A partner’s role in a relationship should never be one of “rescuer,” another way of saying “knight in shining armor.” Have you learned nothing from your tortured relationship with alimony? The last thing you need is to repeat your pattern of being the solid, responsible and dependable half of a couple. You need to find a woman who has the same qualities and who can take care of herself with or without you.
5. Whether or not Jenny is hyper-sexual due to abuse is outside my pay grade, although if you think that might be true, your participation is a little bit icky, don’t you think? If the over-the-top wild and wicked humpy time is a by-product of molestation, you are reaping a horrible benefit from a terrible act, not making love.
This is not a topic with which I am familiar, so I urge you and Jenny to visit this website Rape, Abuse and Incest Network and to find a counselor in your area who can help Jenny recover.
You mentioned to me in an email that your parents stayed together even though you thought they should have divorced. My armchair analysis, written from a chair with no arms, is that you keep trying to create a marriage that you think your parents should have had.
Based upon this situation and the other information you gave me about your personal history, I am hereby diagnosing* you with one hell of a “savior complex,” which is a need to save other people (duh).

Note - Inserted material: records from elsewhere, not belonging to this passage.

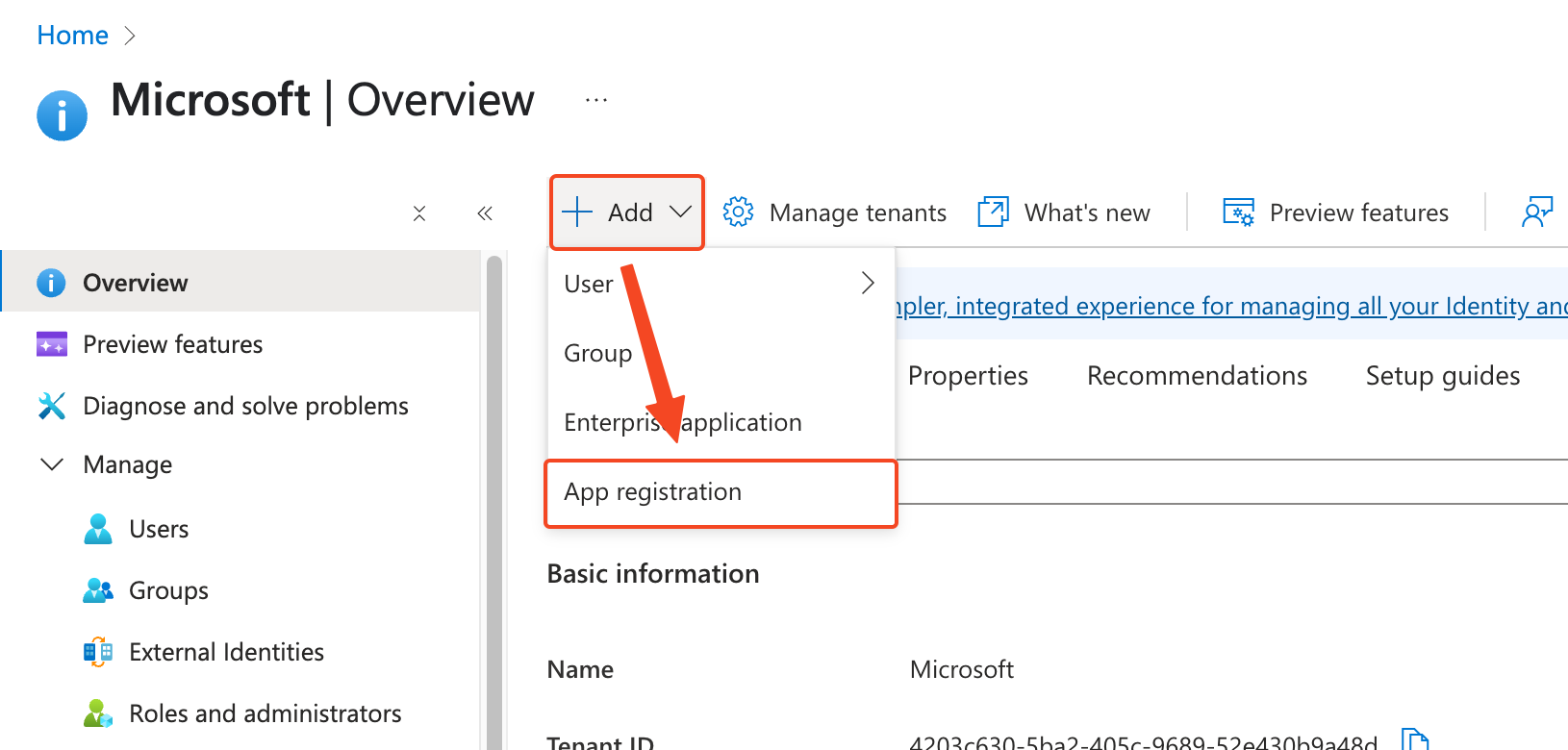Go to Home breadcrumb link
The image size is (1568, 750).
coord(72,36)
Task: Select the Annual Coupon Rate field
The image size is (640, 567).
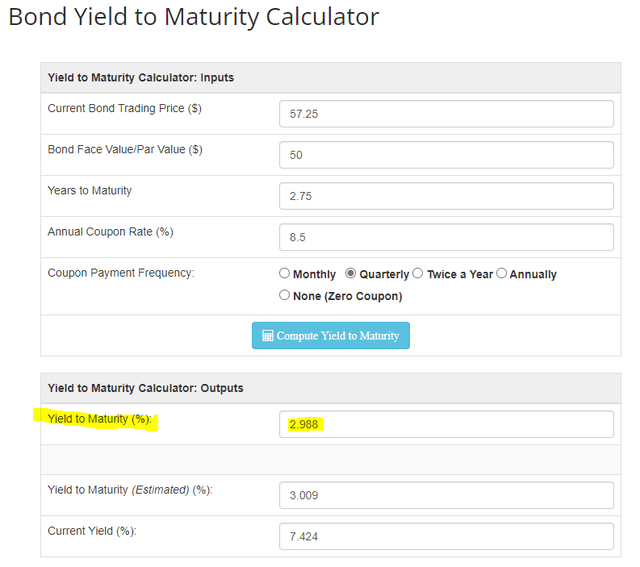Action: [x=446, y=237]
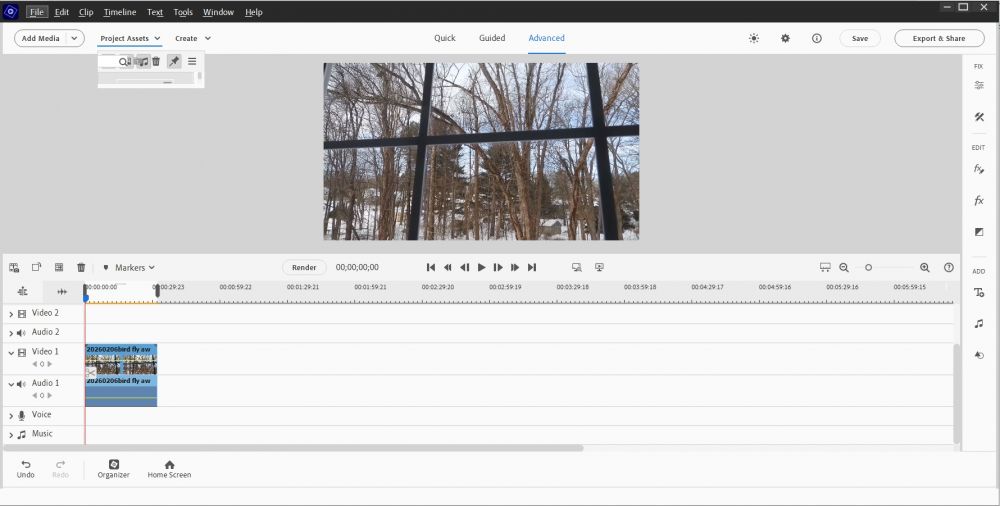This screenshot has height=506, width=1000.
Task: Collapse the Audio 1 track
Action: click(11, 383)
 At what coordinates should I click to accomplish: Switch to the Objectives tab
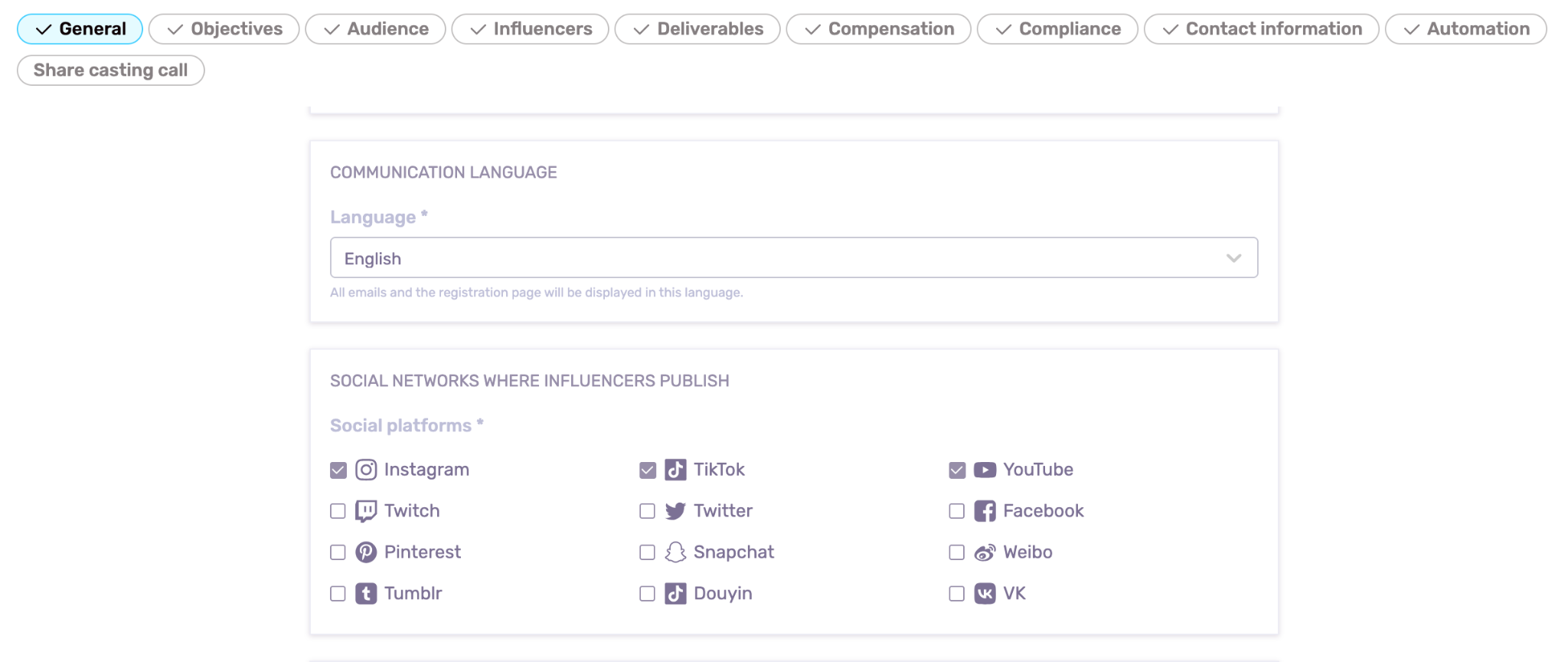click(224, 29)

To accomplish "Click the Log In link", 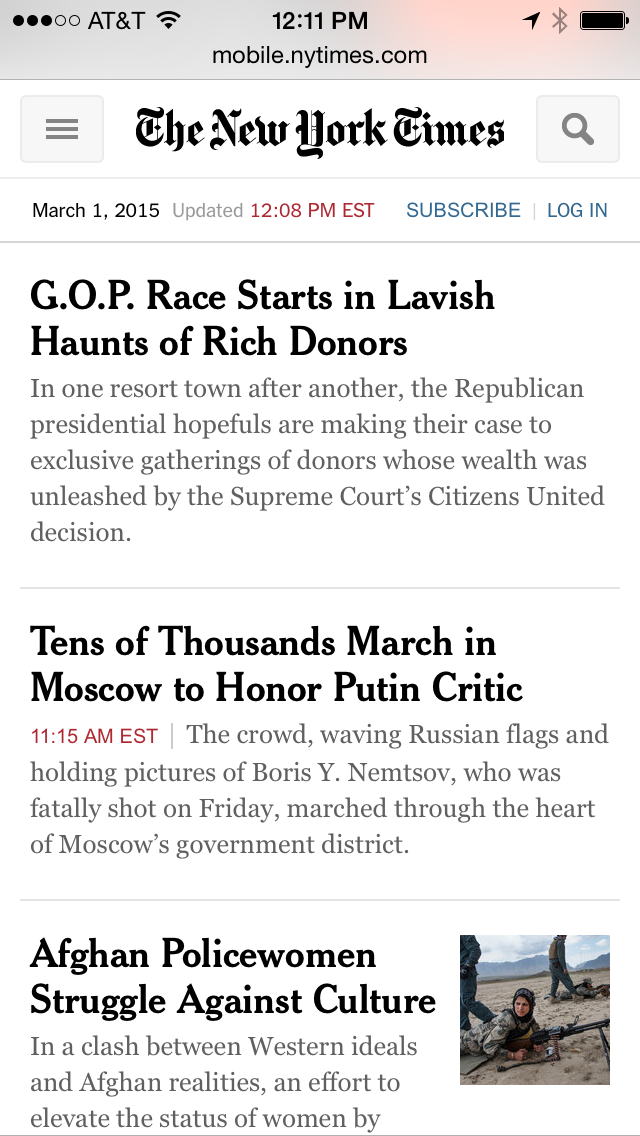I will click(577, 210).
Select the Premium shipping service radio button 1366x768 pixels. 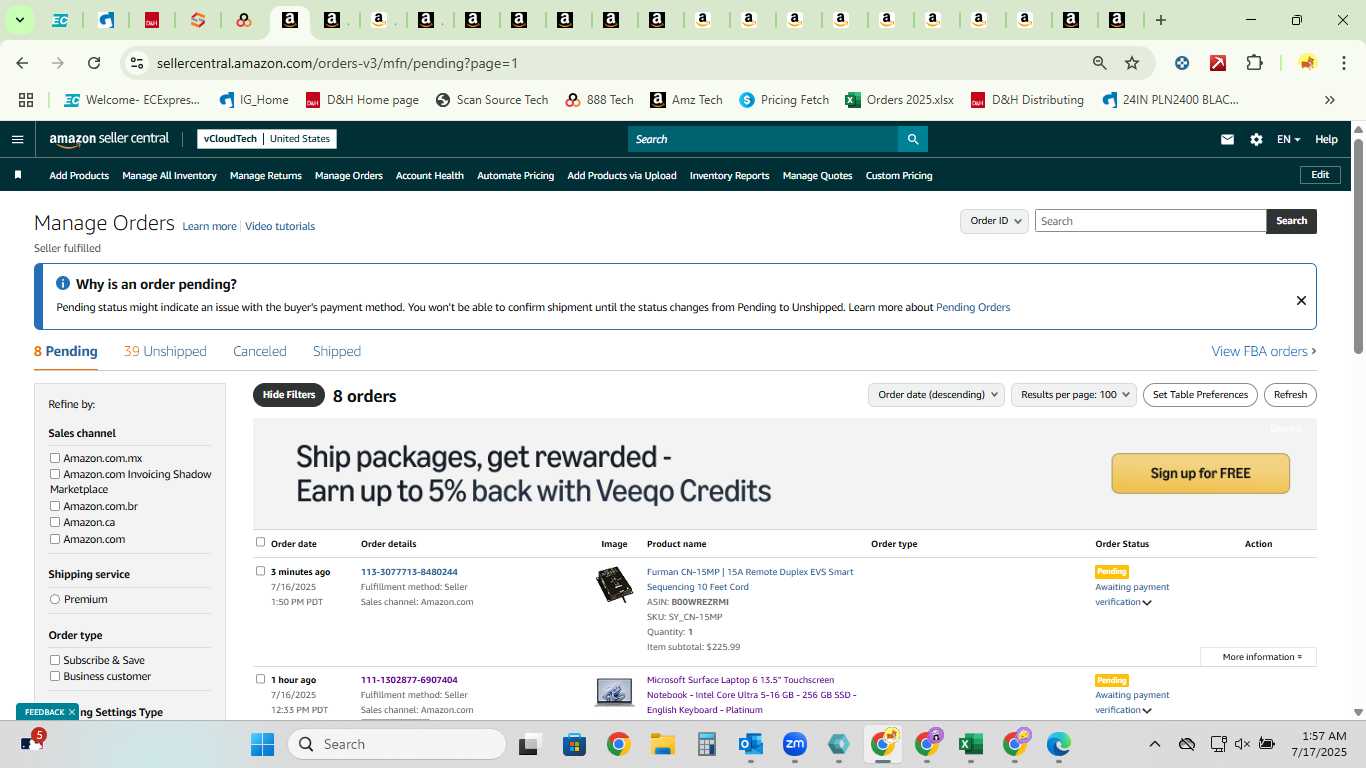[x=55, y=599]
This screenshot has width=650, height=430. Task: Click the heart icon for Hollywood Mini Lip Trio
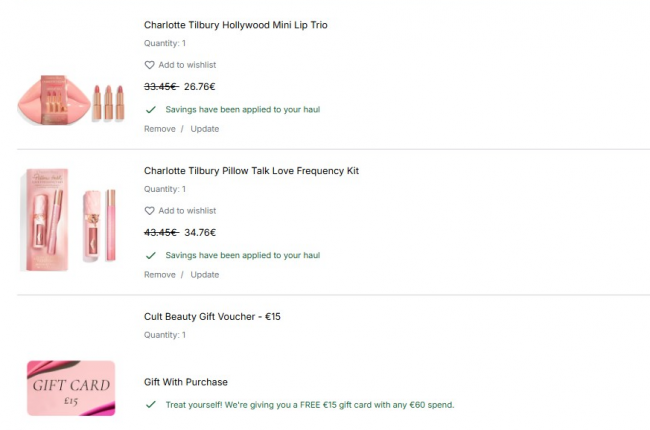tap(150, 65)
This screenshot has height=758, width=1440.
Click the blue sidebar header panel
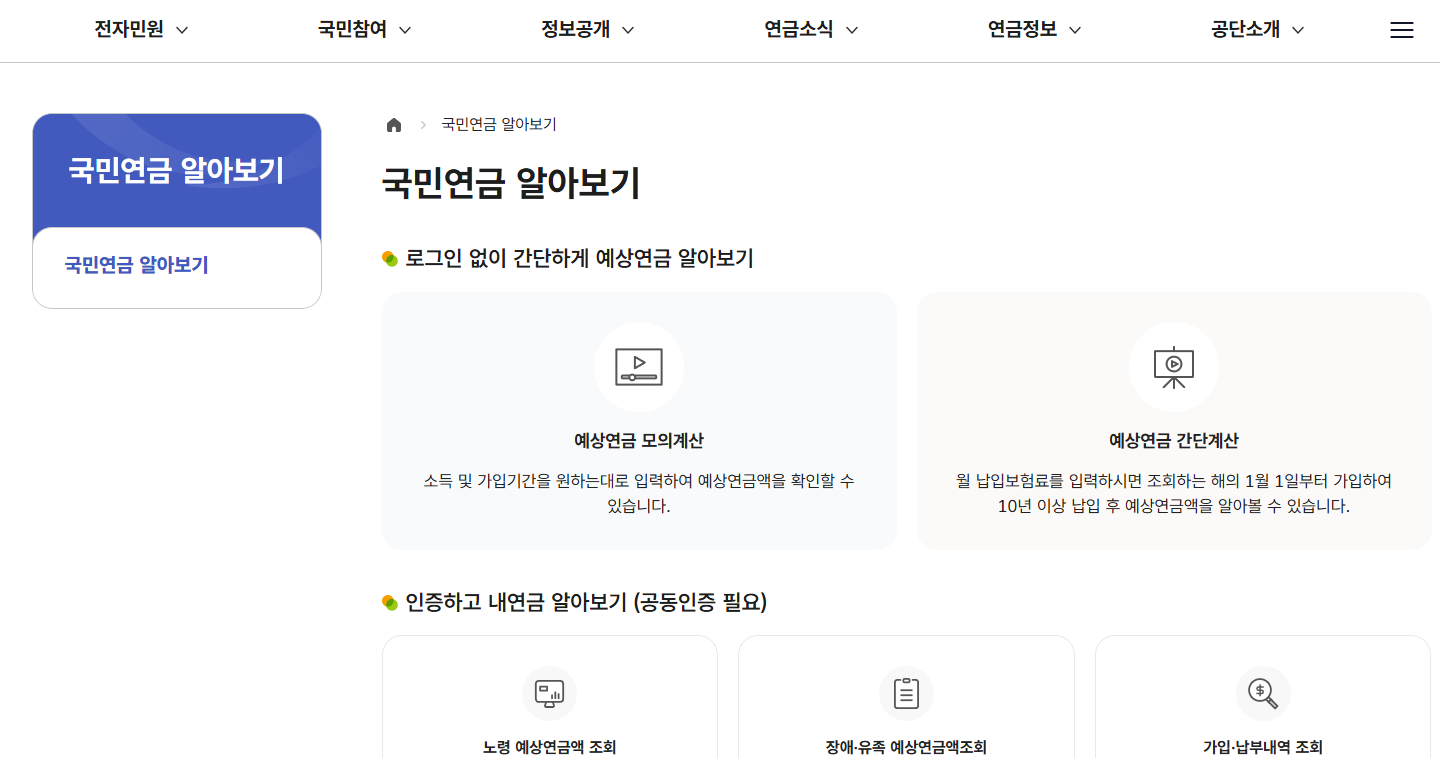tap(176, 170)
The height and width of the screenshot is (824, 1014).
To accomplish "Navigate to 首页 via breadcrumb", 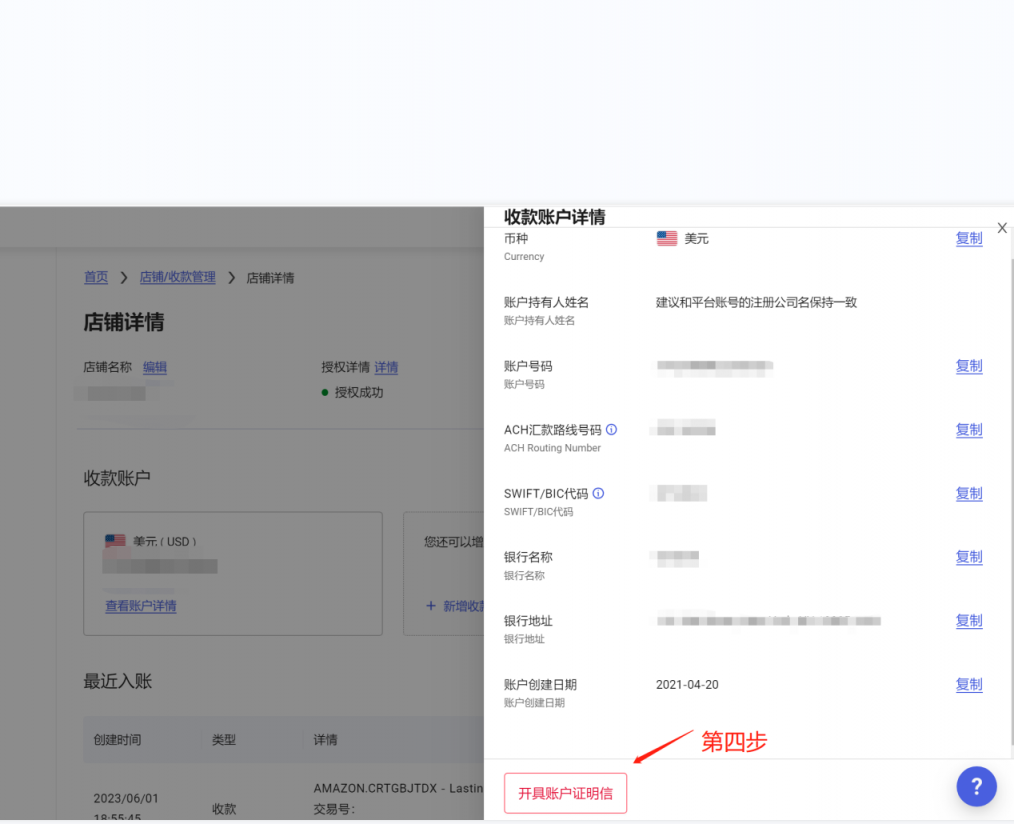I will click(95, 277).
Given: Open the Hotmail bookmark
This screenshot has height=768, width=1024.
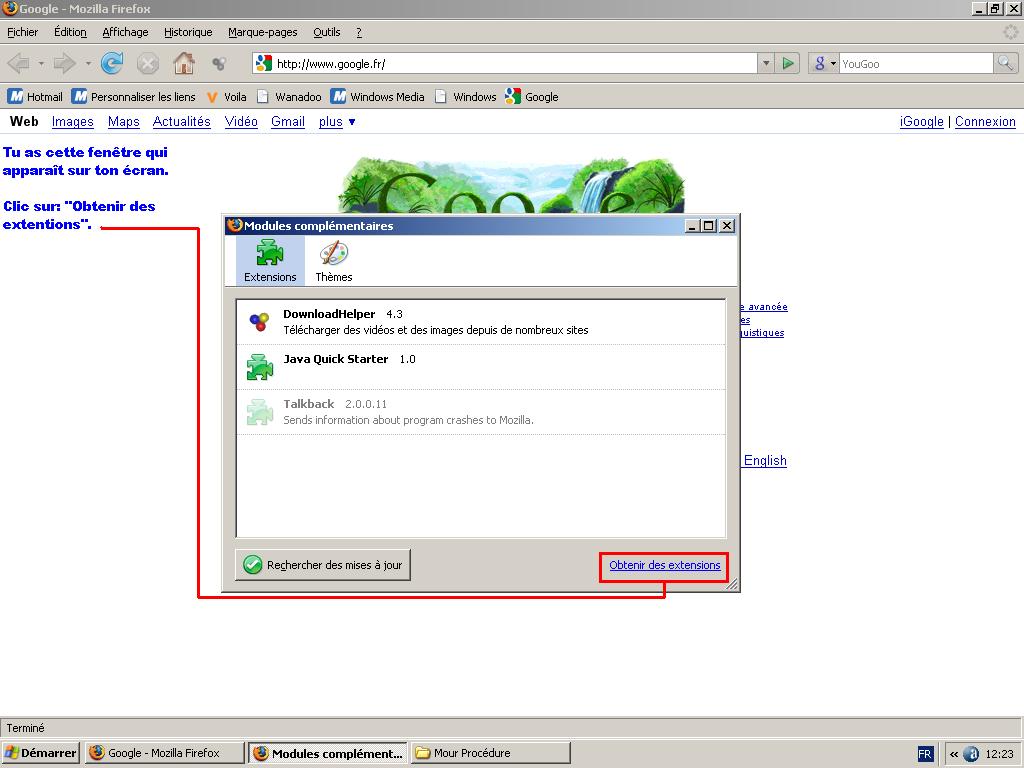Looking at the screenshot, I should click(x=36, y=97).
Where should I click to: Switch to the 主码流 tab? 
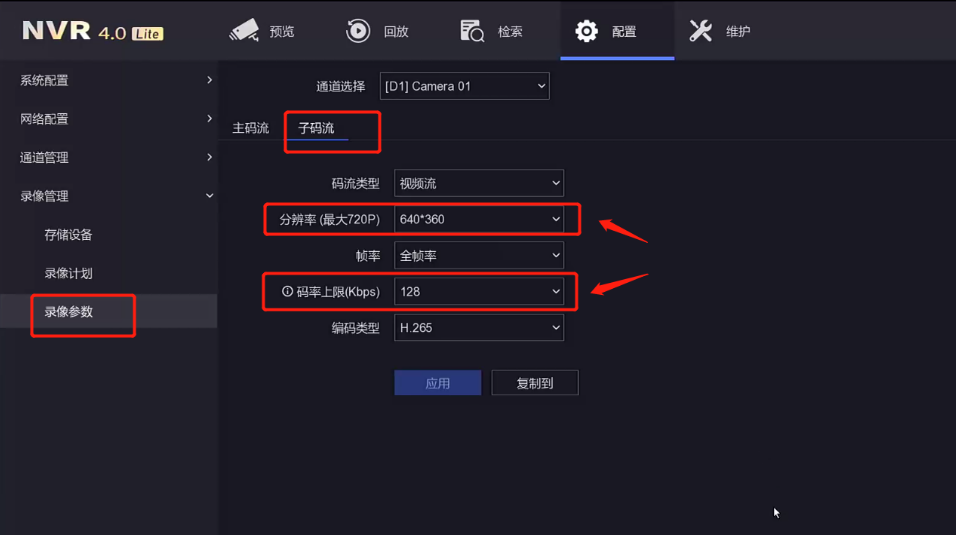point(251,128)
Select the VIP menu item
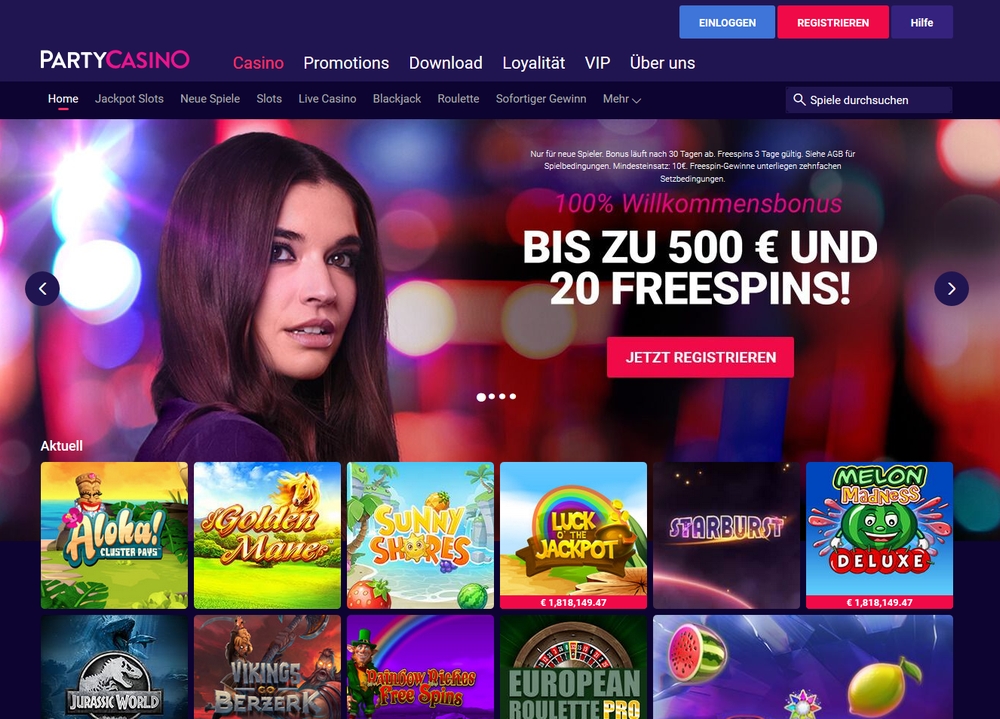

Folks with this affliction often seek out those who desperately need help and they often sublimate their own needs to provide such help in an effort to secure undying love and devotion.
That doesn’t usually work out. In fact, those who reap the benefits of a relationship with an SCD (savior complex dude) often take the SCD for granted and come to expect the help, rather than be appreciative for it, which can leave SCD feeling unappreciated and frustrated. Do you think this might apply to you and some of your past relationships?
I am not a heartless person and I hope very much that Jenny gets the help she needs, but I think you need to put major brakes on this relationship, and now. You need to focus on understanding yourself and why at your age you already have three divorces behind you and you are considering long-term monogamy with a troubled woman so soon after meeting her.
Knowing people as I do, I suspect you will not take my advice because you are clearly drawn to this woman and you told me you are both expressing love for one another. Please protect your heart and your health, both physical and mental, if you continue this relationship.
*I am not a doctor and therefore not capable of diagnosing you with a savior complex beyond all certainty. Please seek professional advice before purchasing your crucifix and attempting to whistle through the hole in your hand.